== Segment start ==
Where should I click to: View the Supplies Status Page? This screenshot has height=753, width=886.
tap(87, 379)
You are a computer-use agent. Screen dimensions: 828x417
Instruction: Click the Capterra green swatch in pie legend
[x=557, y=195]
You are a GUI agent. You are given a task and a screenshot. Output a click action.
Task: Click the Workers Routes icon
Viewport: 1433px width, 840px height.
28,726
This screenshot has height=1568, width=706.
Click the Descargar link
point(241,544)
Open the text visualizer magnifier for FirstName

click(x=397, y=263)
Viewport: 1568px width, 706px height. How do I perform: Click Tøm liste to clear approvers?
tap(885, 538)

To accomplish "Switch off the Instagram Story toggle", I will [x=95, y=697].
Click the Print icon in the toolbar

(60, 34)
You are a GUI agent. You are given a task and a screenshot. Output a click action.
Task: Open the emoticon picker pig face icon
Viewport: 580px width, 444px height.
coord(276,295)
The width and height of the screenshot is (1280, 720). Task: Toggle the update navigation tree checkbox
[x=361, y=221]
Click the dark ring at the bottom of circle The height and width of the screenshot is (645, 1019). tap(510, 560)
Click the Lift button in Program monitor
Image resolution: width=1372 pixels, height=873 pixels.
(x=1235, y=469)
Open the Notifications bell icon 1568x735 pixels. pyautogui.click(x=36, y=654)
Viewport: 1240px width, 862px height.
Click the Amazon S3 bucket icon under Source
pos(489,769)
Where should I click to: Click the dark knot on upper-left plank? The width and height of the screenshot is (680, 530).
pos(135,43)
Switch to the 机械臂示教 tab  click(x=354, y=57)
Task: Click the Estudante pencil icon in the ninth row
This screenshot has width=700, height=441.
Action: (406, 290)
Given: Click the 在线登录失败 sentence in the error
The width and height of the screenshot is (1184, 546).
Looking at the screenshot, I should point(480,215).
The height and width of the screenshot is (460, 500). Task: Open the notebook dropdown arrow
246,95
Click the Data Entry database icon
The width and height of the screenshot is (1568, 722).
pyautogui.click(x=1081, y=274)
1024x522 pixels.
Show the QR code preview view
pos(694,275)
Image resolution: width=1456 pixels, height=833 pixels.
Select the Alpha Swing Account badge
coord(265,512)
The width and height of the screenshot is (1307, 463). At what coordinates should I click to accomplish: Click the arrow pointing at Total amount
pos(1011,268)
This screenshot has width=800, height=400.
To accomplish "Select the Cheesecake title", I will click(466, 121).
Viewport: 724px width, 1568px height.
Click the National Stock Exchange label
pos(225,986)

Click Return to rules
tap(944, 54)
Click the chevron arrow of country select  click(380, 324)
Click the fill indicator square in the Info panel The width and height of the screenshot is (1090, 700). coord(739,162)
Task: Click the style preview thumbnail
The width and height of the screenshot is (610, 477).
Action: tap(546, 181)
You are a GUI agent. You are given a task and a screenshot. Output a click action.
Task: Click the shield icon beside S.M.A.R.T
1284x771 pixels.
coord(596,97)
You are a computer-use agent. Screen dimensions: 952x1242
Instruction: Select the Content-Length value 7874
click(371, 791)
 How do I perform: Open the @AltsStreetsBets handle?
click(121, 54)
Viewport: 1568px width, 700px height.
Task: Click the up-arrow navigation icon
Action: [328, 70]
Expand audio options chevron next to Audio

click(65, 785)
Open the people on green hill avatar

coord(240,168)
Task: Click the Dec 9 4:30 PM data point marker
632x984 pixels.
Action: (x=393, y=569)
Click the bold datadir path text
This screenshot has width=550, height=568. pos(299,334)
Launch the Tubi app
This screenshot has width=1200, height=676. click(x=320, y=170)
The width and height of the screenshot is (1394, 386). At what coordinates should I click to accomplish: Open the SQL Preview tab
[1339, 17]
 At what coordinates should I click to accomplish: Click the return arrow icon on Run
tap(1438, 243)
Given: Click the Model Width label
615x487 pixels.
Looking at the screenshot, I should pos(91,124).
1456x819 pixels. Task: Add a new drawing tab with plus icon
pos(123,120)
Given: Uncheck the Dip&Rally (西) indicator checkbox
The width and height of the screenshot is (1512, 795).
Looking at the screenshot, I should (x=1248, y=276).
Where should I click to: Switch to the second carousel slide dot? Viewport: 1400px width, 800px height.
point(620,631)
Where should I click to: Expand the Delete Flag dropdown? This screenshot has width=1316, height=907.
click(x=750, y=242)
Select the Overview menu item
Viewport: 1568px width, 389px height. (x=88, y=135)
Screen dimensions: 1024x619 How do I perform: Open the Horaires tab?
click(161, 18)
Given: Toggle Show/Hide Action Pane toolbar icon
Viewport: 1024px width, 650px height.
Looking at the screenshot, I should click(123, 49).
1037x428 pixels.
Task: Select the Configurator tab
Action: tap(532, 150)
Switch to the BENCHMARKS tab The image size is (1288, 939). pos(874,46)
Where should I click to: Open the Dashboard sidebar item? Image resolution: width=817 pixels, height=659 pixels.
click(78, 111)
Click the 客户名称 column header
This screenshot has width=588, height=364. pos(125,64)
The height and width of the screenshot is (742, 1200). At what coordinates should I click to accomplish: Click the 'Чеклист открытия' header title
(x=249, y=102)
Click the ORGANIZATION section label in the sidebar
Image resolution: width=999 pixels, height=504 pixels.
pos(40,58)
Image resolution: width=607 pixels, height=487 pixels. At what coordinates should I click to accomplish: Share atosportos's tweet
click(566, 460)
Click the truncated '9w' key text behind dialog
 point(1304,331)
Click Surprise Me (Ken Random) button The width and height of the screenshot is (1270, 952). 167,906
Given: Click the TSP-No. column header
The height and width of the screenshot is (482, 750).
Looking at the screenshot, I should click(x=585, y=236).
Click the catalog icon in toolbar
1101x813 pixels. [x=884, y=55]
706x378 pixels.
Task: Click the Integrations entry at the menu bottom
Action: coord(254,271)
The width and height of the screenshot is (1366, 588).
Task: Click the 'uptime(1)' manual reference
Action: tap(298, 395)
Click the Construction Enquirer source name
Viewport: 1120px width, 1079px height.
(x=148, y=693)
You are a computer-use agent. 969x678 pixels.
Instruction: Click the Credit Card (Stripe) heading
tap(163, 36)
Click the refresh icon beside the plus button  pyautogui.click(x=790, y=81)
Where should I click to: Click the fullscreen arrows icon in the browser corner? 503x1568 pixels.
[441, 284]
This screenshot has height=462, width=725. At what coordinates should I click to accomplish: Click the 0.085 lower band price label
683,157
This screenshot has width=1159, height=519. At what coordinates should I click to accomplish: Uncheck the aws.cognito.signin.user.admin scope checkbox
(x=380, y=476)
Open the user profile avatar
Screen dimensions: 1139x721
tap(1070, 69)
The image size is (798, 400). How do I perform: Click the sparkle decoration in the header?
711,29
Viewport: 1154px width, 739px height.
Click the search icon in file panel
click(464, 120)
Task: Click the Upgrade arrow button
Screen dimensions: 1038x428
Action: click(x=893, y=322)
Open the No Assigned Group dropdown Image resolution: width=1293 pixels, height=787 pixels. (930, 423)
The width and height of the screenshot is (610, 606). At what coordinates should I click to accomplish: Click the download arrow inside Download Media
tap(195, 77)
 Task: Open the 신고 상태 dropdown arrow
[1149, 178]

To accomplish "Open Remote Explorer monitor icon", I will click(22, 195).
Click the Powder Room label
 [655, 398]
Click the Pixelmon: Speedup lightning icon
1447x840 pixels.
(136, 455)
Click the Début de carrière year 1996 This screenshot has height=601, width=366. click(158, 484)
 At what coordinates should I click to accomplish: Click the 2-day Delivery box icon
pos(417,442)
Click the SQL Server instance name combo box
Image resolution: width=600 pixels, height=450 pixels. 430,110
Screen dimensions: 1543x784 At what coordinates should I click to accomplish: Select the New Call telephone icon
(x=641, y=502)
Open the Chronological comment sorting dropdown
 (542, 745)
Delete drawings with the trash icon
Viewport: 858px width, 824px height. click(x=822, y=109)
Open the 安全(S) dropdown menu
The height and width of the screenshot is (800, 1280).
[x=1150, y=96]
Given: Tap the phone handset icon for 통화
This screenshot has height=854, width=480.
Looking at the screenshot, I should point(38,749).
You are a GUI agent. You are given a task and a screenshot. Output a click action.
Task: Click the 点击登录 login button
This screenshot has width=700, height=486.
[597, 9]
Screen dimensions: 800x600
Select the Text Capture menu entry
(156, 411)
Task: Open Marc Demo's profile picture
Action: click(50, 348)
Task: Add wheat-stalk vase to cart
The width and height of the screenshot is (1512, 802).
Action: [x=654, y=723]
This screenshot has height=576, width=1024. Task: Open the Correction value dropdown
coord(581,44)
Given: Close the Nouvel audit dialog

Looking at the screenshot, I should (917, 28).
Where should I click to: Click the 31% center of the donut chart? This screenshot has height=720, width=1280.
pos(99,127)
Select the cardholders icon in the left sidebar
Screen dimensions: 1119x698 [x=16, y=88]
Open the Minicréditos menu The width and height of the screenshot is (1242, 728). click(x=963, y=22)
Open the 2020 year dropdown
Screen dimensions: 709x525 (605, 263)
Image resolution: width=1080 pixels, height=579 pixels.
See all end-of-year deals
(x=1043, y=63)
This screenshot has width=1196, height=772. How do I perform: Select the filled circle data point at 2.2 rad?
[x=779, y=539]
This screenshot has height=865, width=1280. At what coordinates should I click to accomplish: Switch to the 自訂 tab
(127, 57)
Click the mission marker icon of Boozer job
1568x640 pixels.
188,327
== Segment end ==
Aim of the exercise>
Your response should hold only an exact copy of the lines above, from the one containing "Screen dimensions: 800x600" through the end of the entries.

Written response>
Screen dimensions: 800x600
Select the Text Capture menu entry
(156, 411)
Task: Open Marc Demo's profile picture
Action: click(50, 348)
Task: Add wheat-stalk vase to cart
The width and height of the screenshot is (1512, 802).
Action: [x=654, y=723]
This screenshot has height=576, width=1024. Task: Open the Correction value dropdown
coord(581,44)
Given: Close the Nouvel audit dialog

Looking at the screenshot, I should (917, 28).
Where should I click to: Click the 31% center of the donut chart? This screenshot has height=720, width=1280.
pos(99,127)
Select the cardholders icon in the left sidebar
Screen dimensions: 1119x698 [x=16, y=88]
Open the Minicréditos menu The width and height of the screenshot is (1242, 728). click(x=963, y=22)
Open the 2020 year dropdown
Screen dimensions: 709x525 (605, 263)
Image resolution: width=1080 pixels, height=579 pixels.
See all end-of-year deals
(x=1043, y=63)
This screenshot has width=1196, height=772. How do I perform: Select the filled circle data point at 2.2 rad?
[x=779, y=539]
This screenshot has height=865, width=1280. At what coordinates should I click to accomplish: Switch to the 自訂 tab
(127, 57)
Click the mission marker icon of Boozer job
1568x640 pixels.
188,327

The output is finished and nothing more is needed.